What to work on =
Give back exactly the lines from the "Task: Click the" line to the final line of the records, and only those, minus any pictures.

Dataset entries
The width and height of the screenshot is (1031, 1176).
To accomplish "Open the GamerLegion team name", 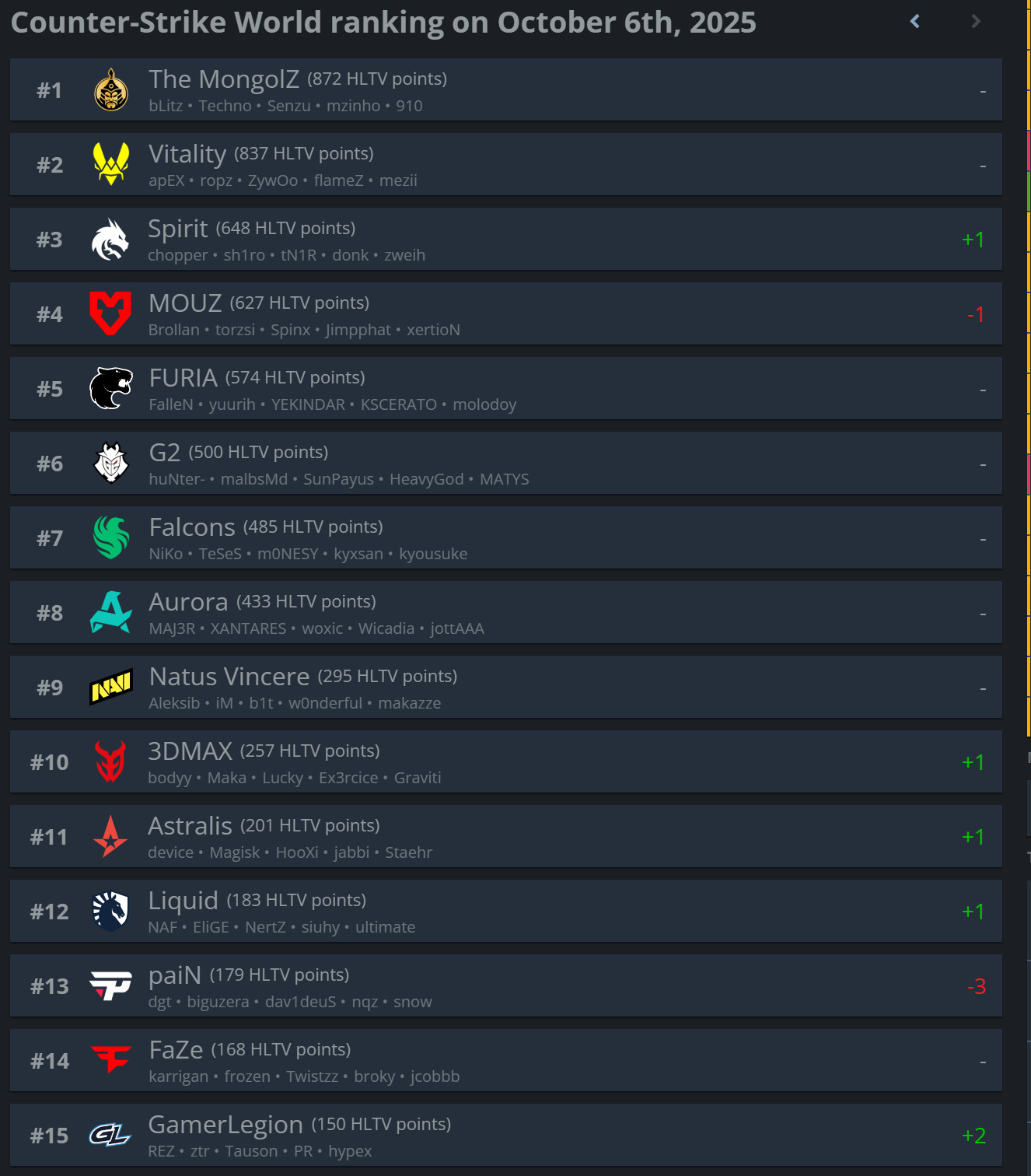I will point(225,1124).
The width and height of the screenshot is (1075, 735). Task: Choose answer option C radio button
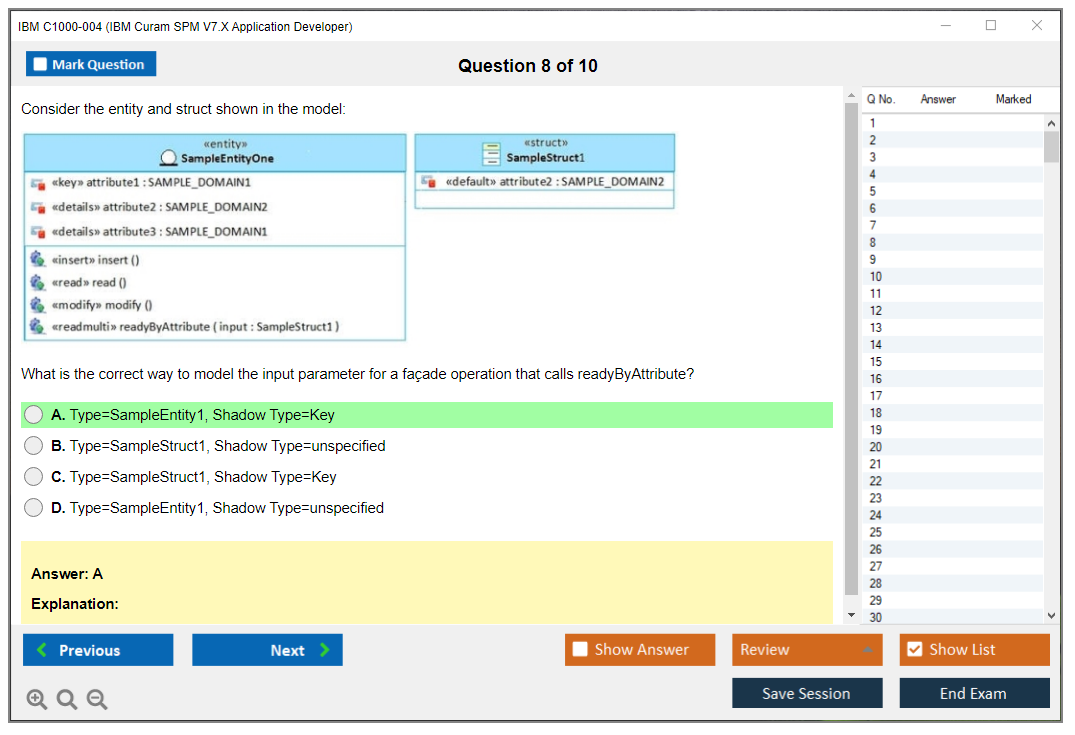(x=34, y=477)
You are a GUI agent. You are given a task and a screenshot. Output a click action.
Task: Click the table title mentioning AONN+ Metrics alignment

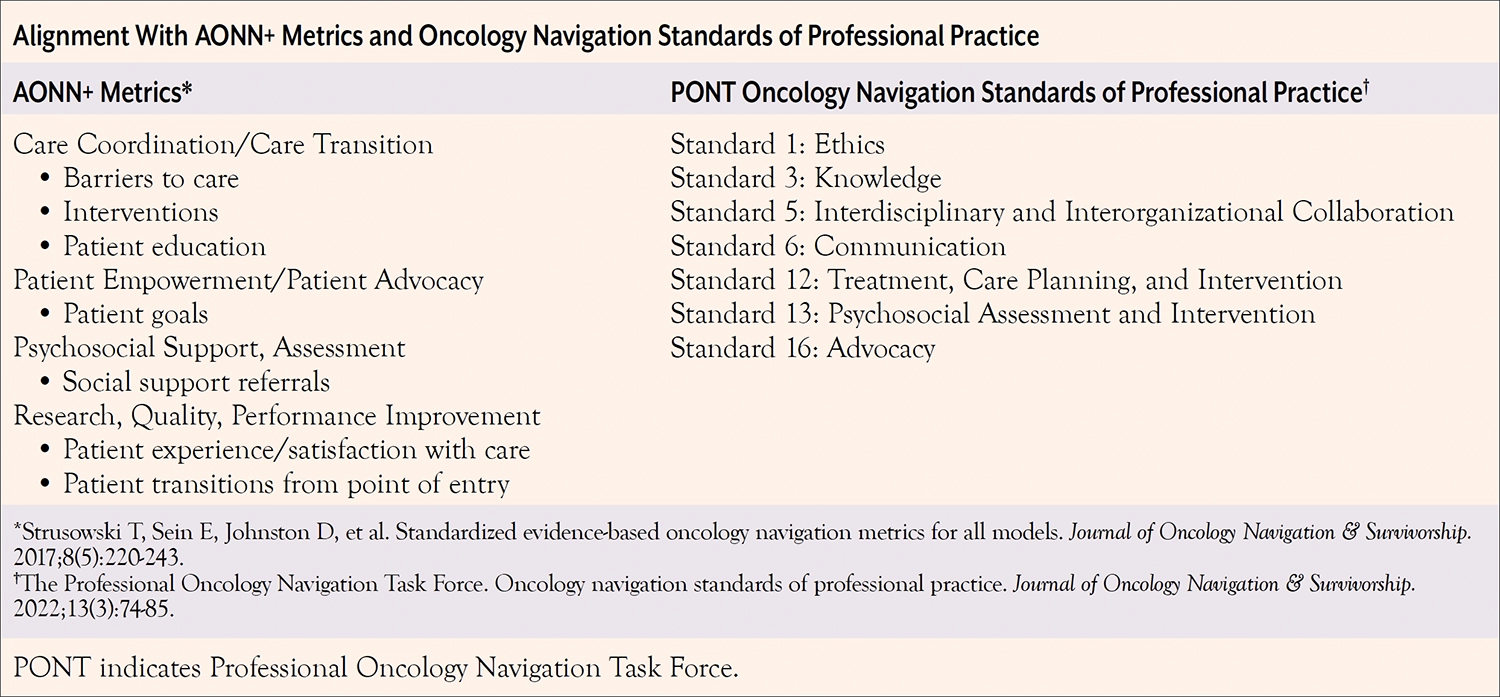[x=526, y=37]
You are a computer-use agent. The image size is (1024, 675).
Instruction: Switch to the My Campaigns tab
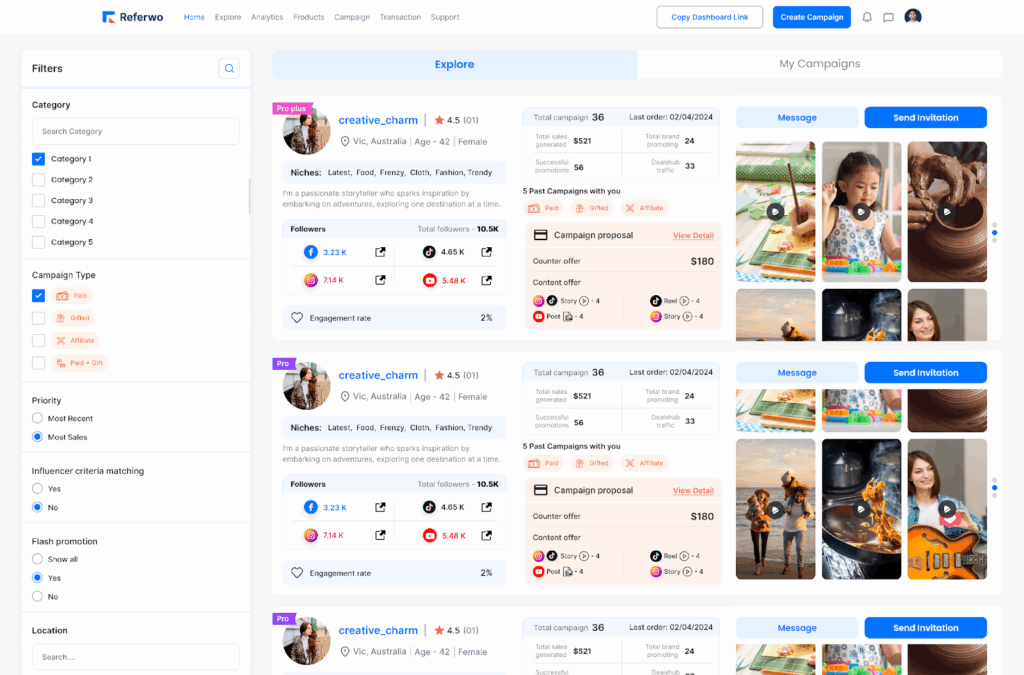819,64
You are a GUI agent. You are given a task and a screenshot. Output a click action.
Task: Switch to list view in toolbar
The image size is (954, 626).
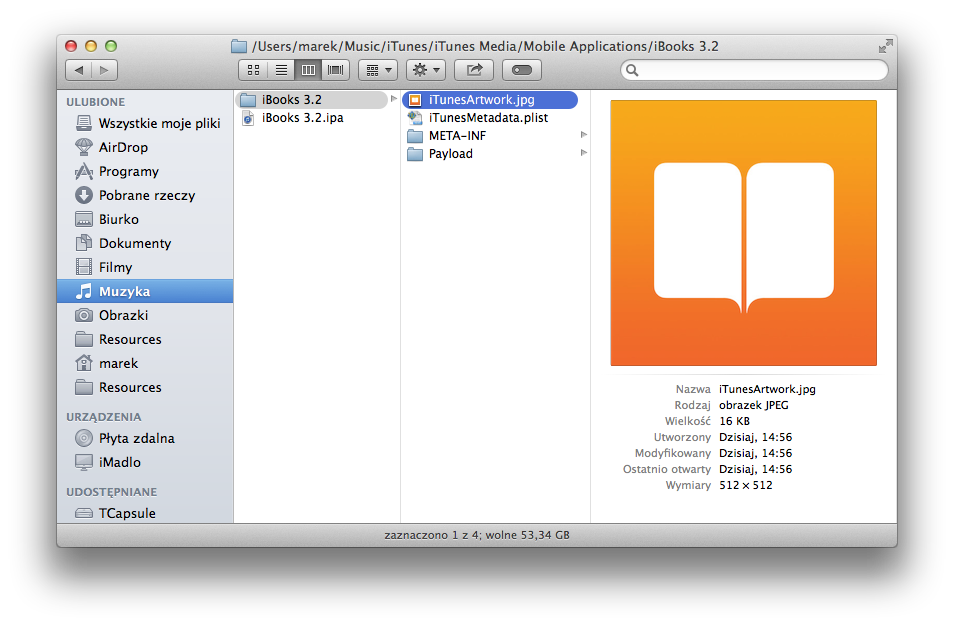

Response =
Task: Click the table title mentioning AONN+ Metrics alignment

[x=526, y=37]
You are a computer-use agent. The image size is (1024, 675).
Instruction: Switch to the My Campaigns tab
819,64
You are a GUI agent. You are given a task and a screenshot. Output a click action.
Task: Switch to list view in toolbar
The image size is (954, 626).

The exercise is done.